It said in the paper a few days ago that a thousand people in Montreal paid good money to go and hear George Bush speak. They ran a gamut of protesters burning Bush in effigy, and when the former president appeared, they gave him a standing ovation.
Who the hell are those people? How can there be even ten people obtuse and blind enough to give the time of day to a man who wrought such destruction not just on his own people but on the entire planet? Surely the only good thing about George Bush is that he was so incredibly awful that Americans entertained the radical idea of a black man as President, a man as unlike his predecessor as it is possible to be. We have George to thank for that. Thanks, George, for being the worst president ever and opening the way for Obama.

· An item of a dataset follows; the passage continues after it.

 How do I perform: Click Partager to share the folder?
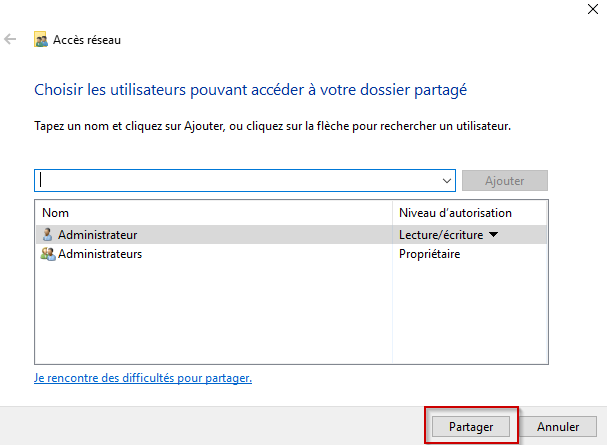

Otherwise, I wish you would stay in Texas so we never have to think about you ever again. Oh - and take those thousand people back with you, please?
I had my usual schizo evening with the television, watching first the marvellous British series "The Choir," about a conductor who changes the lives of people and communities by getting them to sing together. Just after the show began tonight, my mother called from Ottawa to make sure I was watching. By the end, when the disparate group had their grand finale and their entire town came out to see them, I was in tears, and I knew my mother in Ottawa was too.
Then, on one channel, "Endgame," a superb British docudrama about the tense months leading to the end of apartheid - I'd never thought about how it was actually done with little bloodshed, the months of complex negotiations, the complex personalities involved, and through and above it all, the calm wisdom and shining grace of Nelson Mandela.
And at the same time something completely different, a documentary about Monty Python, interviews with all the guys and clips from the show. What delight still, after all these years - the upper class twits, the silly walks, the parrot, the cheese shop, the utter balmyness of it all. My favourite skit no one mentioned - a game of soccer between - do I remember correctly? - the Bournemouth gynecologists and the Neasdon Long John Silver impersonators. The doctors were in long white coats with stethoscopes, kicking the ball madly about because the pirates, with their peg legs, were all stuck in the field, immobile. I mean, who would think of that? And the one with the charladies visiting Jean-Paul Sartre.
Friend Bruce wrote today that he thinks I'm a bit down because my trip is really and truly over, back to the grind and winter coming in. It's true that for about a month there, after my return, everyone was telling me how young and rested I looked, but no one has said that for quite some time. I guess young and rested is over, haggard and ancient is back. Ah well. I'll just sink into the sofa until April, and turn on the telly.